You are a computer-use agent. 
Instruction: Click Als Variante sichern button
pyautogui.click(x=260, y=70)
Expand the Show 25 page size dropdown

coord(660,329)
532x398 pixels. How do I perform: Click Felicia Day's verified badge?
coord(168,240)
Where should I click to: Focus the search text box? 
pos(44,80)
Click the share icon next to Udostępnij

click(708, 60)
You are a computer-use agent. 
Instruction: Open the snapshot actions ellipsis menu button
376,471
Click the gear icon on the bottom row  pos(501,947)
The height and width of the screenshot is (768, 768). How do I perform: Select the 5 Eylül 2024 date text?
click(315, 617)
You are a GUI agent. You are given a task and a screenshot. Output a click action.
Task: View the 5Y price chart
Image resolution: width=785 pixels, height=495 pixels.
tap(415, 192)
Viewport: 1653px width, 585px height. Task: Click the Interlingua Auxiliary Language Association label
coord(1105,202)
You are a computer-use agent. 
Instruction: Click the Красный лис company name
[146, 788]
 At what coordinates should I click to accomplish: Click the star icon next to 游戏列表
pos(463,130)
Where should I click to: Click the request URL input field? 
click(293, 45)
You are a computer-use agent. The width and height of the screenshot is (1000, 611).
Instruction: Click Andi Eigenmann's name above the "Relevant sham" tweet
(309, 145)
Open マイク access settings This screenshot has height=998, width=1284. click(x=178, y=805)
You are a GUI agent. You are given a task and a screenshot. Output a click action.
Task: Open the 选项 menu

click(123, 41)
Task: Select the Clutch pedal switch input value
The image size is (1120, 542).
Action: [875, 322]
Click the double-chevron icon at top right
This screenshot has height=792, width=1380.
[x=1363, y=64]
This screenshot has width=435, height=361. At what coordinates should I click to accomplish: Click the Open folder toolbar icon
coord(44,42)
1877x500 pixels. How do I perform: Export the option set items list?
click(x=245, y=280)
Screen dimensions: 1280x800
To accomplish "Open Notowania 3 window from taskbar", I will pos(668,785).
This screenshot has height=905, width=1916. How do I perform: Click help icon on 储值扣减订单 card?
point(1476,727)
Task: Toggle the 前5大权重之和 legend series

▸ TASK PROMPT: Repeat all of the data exactly as given.

▸ TASK SOLUTION:
You are a computer-use agent. 
Instruction: Click Als Variante sichern button
pyautogui.click(x=260, y=70)
Expand the Show 25 page size dropdown

coord(660,329)
532x398 pixels. How do I perform: Click Felicia Day's verified badge?
coord(168,240)
Where should I click to: Focus the search text box? 
pos(44,80)
Click the share icon next to Udostępnij

click(708, 60)
You are a computer-use agent. 
Instruction: Open the snapshot actions ellipsis menu button
376,471
Click the gear icon on the bottom row  pos(501,947)
The height and width of the screenshot is (768, 768). How do I perform: Select the 5 Eylül 2024 date text?
click(315, 617)
You are a GUI agent. You are given a task and a screenshot. Output a click action.
Task: View the 5Y price chart
Image resolution: width=785 pixels, height=495 pixels.
tap(415, 192)
Viewport: 1653px width, 585px height. Task: Click the Interlingua Auxiliary Language Association label
coord(1105,202)
You are a computer-use agent. 
Instruction: Click the Красный лис company name
[146, 788]
 At what coordinates should I click to accomplish: Click the star icon next to 游戏列表
pos(463,130)
Where should I click to: Click the request URL input field? 
click(293, 45)
You are a computer-use agent. The width and height of the screenshot is (1000, 611).
Instruction: Click Andi Eigenmann's name above the "Relevant sham" tweet
(309, 145)
Open マイク access settings This screenshot has height=998, width=1284. click(x=178, y=805)
You are a GUI agent. You are given a task and a screenshot. Output a click action.
Task: Open the 选项 menu

click(123, 41)
Task: Select the Clutch pedal switch input value
The image size is (1120, 542).
Action: [875, 322]
Click the double-chevron icon at top right
This screenshot has height=792, width=1380.
[x=1363, y=64]
This screenshot has width=435, height=361. At what coordinates should I click to accomplish: Click the Open folder toolbar icon
coord(44,42)
1877x500 pixels. How do I perform: Export the option set items list?
click(x=245, y=280)
Screen dimensions: 1280x800
To accomplish "Open Notowania 3 window from taskbar", I will pos(668,785).
This screenshot has height=905, width=1916. How do I perform: Click help icon on 储值扣减订单 card?
point(1476,727)
Task: Toggle the 前5大权重之和 legend series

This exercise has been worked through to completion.